Юноша не него бросил взгляд и увидел, что раньше белое лицо северного нордлинга покрылось толстым слоем чёрной смольной сажей. А голубых очах горит пламень безысходности, перемешанный с усталостью.

– Я не знаю. Нас осталось слишком мало, а к тем ублюдкам подошли резервы. Брат мой, наверняка мы сейчас в последний раз с тобой разговариваем.

– Надо крепиться и не падать духом, – вдохновлено и пытаясь поднять боевое состояние своего побратима, сказал Готфрид и выглянул из укрытия, устав взор на поле. – Один… три… четырнадцать. О, идут вроде двадцать еретиков, сейчас от них останется только месиво. – Желая отвлечь от положения, с задором говорил Готфрид, чем обратил внимание Азариэля.

И через секунду в еретиков полетели последние зачарованные болты и наточенные стрелы, оставившие от них только шмотья мяса, оросившую и без того липкий двор кровью.

То, что от сектантов не осталось даже памяти, порадовало Азариэля, ибо юноша считал, что этим тварям будут мягки кошмары Холодной Гавани. Что тем, кто отдал свои души тёмным силам, не нужно проявлять не единой толики милосердия и пощады, как бы тяжело это не было.

Азариэль убрал горький взгляд очей и оторвался от созерцания того, как дождь полощет то, что осталось от еретиков, и обратил внимание на приближающегося мужчину в почерневших доспехах.

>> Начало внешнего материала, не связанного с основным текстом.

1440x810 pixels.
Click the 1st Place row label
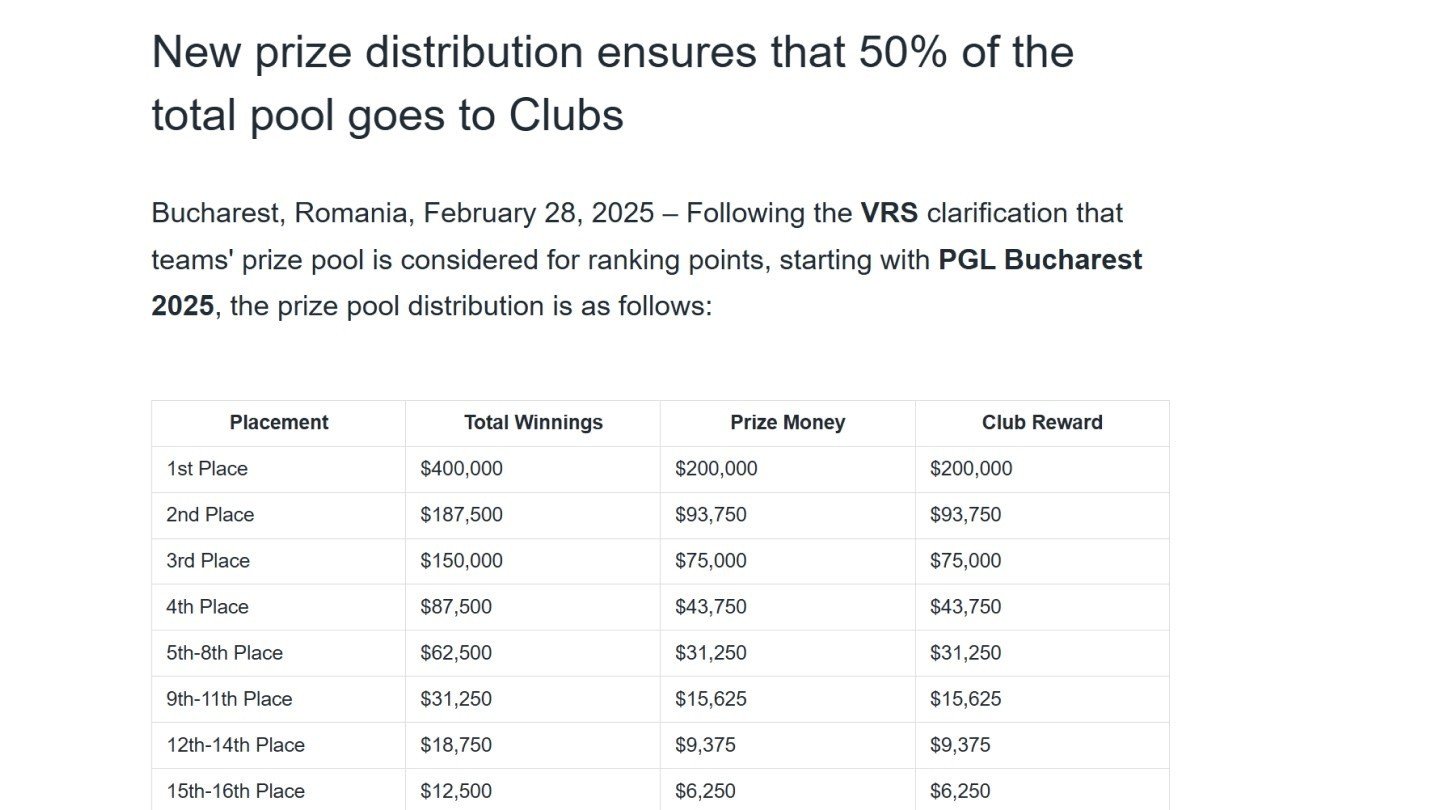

По сердцу Азариэля пробежала волна облегчения и радости, ибо это оказался Ремиил, и только счастье могло родиться в уставшей душе от понимания, что старый друг выжил. И юноша узнал его даже с растрёпанными запотевшими и намокшими волосами, которые падали на изнеможённое лицо. Но то, что у него читалось в глазах тревога и беспокойство, совсем не радовало парней и Азариэль, опираясь на клинок, сквозь кряхтения и боль, смог подняться, чтобы поприветствовать друга, но старый рыцарь проигнорировал порыв юноши.

– Господин Ремиил, – поднялся Готфрид.

Рыцарь встал возле братьев. Его отяжелённый взгляд сверлит двух парней и прошло секунды две, прежде чем раздался голос грубый, сдержанный:

– Крепитесь, братцы. Это конец.

– Что случилось? – забеспокоился Азариэль и, опираясь на клинок, поднялся во весь рост. – Расскажи нам.

– У нас ничего не осталось, да и поговаривают, что воинство врагов возглавит сам Дунхарт.

– А баллиста? – безнадёжно вопросил Азариэль, предполагая, какой будет ответ.

– Порвалась тетива, – холодно и без эмоций ответил старый рыцарь. – Но не это самое страшное, как вы поняли. Ни стрел, ни свитков, ни зелий… ничего.

– Ты отчаялся?

– Нет. Смирился. До завтра мне уже не дожить, – медленно говорит Ремиил. – От меня теперь завит, сколько я заберу с собой врагов.